World Refugee Day is celebrated on 20 June. In Australia, this is followed by Refugee Week (20-26 June 2021), an opportunity to raise awareness of the plight of refugees, the efforts to protect their human rights and to celebrate the positive contributions they make to society. This year’s theme for Refugee Week is, “Unity – The way forward”, a reminder of our common humanity and responsibility to each other, as Fr Andy Hamilton SJ reflects below.

In the cruel world of the nineteenth century Industrial Revolution an English poet wrote an ironic version of the Ten Commandments as practiced in Great Britain. The Fifth Commandment was:

‘Thou shalt not kill, but needs not strive
Officiously to keep alive.’

In Arthur Hugh Clough’s usage ‘officiously’ did not mean ‘bossily’ as it commonly does today, but as ‘one of the duties of your office’. The lines implied that governments and employers were not entitled to kill the people who depended on them but also had no responsibility to prevent them from dying of starvation.
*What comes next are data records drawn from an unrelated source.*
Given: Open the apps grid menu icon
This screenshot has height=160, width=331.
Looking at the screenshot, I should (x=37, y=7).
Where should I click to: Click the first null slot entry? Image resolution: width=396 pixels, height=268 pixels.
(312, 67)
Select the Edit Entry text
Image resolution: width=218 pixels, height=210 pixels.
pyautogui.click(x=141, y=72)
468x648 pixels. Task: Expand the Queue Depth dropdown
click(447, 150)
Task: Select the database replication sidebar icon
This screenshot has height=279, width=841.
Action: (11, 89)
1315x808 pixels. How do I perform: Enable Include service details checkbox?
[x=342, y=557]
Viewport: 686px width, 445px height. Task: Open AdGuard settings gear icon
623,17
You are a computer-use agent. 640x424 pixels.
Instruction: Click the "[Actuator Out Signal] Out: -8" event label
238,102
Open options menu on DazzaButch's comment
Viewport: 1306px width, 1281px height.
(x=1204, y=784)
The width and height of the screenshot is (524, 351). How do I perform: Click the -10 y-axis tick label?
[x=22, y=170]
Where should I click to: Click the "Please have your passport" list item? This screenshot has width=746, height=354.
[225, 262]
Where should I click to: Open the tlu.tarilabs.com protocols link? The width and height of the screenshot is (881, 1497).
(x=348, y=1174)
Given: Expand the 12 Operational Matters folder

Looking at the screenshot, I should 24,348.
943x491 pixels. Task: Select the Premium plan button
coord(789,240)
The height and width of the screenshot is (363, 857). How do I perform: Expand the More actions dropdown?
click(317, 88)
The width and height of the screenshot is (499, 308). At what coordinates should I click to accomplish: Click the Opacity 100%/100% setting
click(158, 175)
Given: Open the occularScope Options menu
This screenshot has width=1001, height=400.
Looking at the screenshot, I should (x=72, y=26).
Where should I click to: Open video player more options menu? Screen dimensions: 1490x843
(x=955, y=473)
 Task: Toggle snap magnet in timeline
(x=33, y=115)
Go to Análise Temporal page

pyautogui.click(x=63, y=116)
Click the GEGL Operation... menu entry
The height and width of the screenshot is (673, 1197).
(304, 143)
As we mark World Refugee Day this year Clough’s lines speak to our world, too. In a world preoccupied with the coronavirus pandemic and the difficulties of overcoming it, people are tempted to focus on their own lives, their own families and their own nations. They may sometimes see people who are outside their own group as threats to their health and to be expelled and excluded, sometimes as a burden, and always as people for whom they have no responsibility.

We see this in the way wealthy societies horde vaccines and refuse to make them available to poorer nations; the way in which passing boats leave refugees fleeing in sinking boats; the way in which governments lock their doors against immigrants and visitors and even their own citizens caught outside the country. It is seen also in the treatment of refugees and overseas students already living in the country. It is reflected, too, in the general lack of sympathy for refugees both in developed nations and those seeking a better life.

This is a global phenomenon that threatens to erode compassion for all people who suffer from disadvantage or who are “different”, as are so many of the people whom Jesuit Social Services serves. The lack of sympathy for refugees is reflected in Australia in the separation of family members, the way in which security is appealed to in order to make detention centres inhumane, the sudden decisions to process people who have sought protection for seven years or more, with a finishing date that will prevent many from seeking legal advice essential for their cause, and in the cruel detention of people in hotels which offer the sights and sound of freedom while depriving people of its reality. In the present climate, it would be wishful thinking that things will change soon. In public debates governments will win more votes than they lose through the brutal treatment of refugees.

If we care for refugees, then, we must be in for the long haul, encouraging one another ‘officiously to keep alive’. We must take the opportunity to meet refugees and to speak on their behalf to our friends and institutions, to keep writing to government ministers and members of parliament in support of people in detention and in the community, and to ask more of our leaders. When the national mood changes from suspicion of outsiders to a more hospitable outlook, we must be ready to encourage it.

Hospitality to refugees must begin with hospitable hearts which ultimately will outlive the walls that fear and prejudice erect against it.